+++ Material for the task
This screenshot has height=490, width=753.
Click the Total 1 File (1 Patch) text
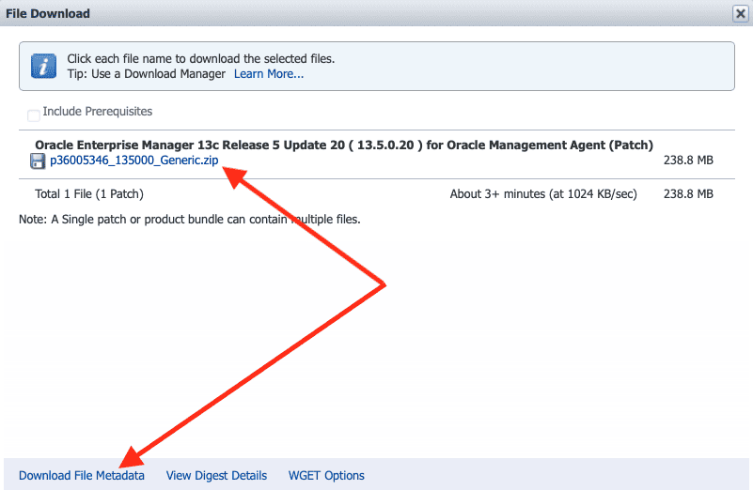click(88, 194)
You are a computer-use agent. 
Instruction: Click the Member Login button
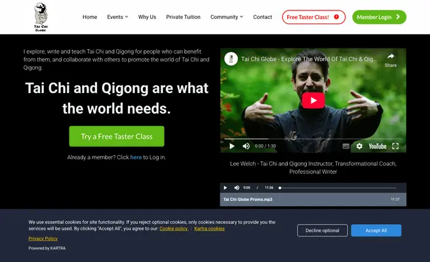point(379,17)
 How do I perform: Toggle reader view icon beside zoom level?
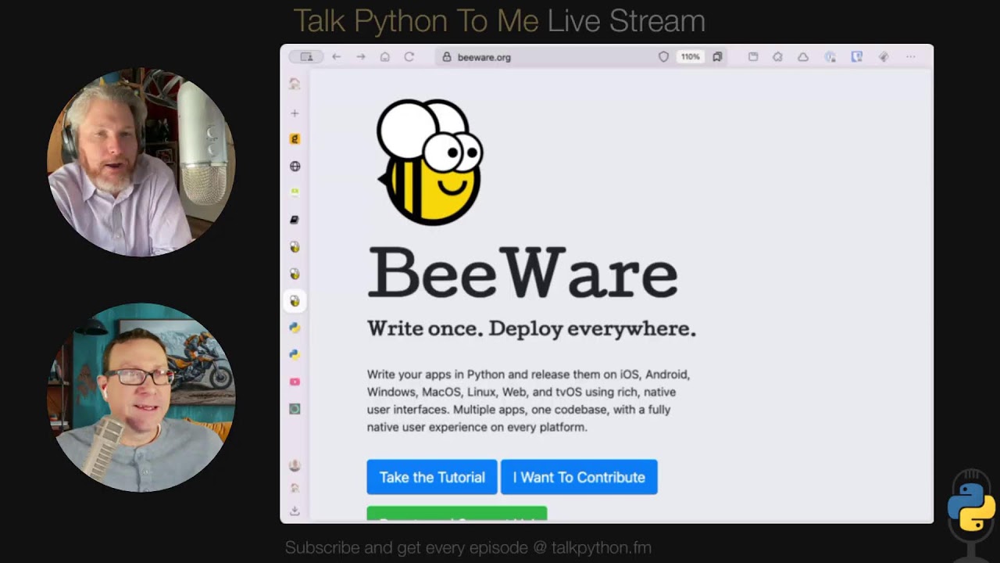717,57
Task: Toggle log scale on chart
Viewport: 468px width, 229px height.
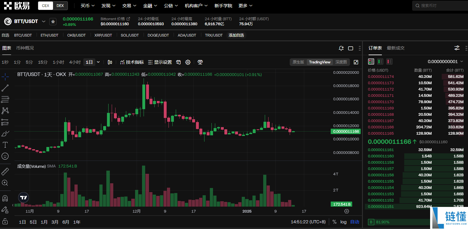Action: [x=343, y=222]
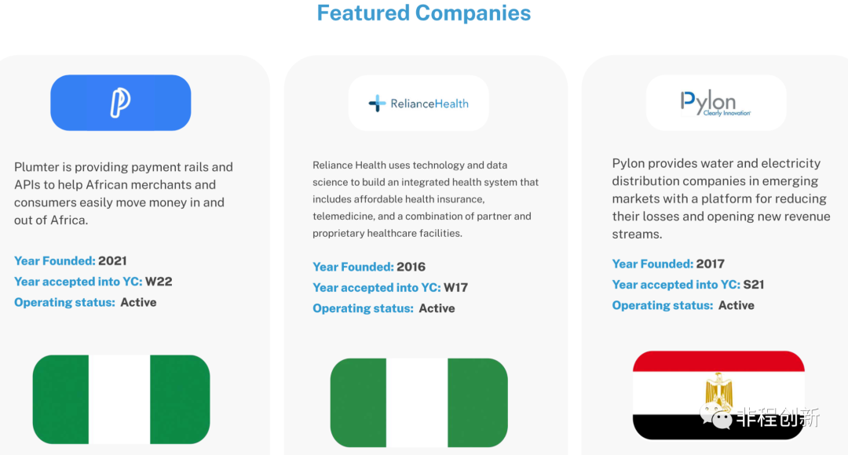Click the Reliance Health description text

426,198
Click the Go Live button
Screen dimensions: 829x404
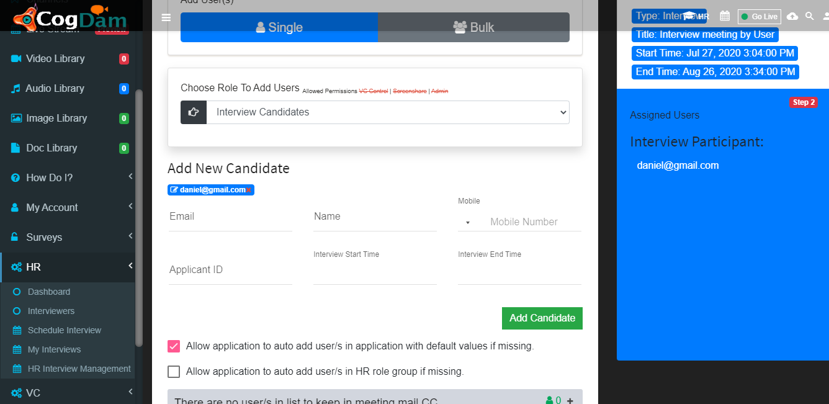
++++++
▶ _Aim of the task_: Write out the entries above word for word. Do not include the pictures.

▶ _Response for this exercise_:
This screenshot has height=490, width=753.
Click the Total 1 File (1 Patch) text
click(88, 194)
You are a computer-use agent. 
Instruction: Click the Member Login button
point(379,17)
 How do I perform: Toggle reader view icon beside zoom level?
717,57
Task: Toggle log scale on chart
Viewport: 468px width, 229px height.
Action: [x=343, y=222]
Click the Reliance Health description text

426,198
Click the Go Live button
Screen dimensions: 829x404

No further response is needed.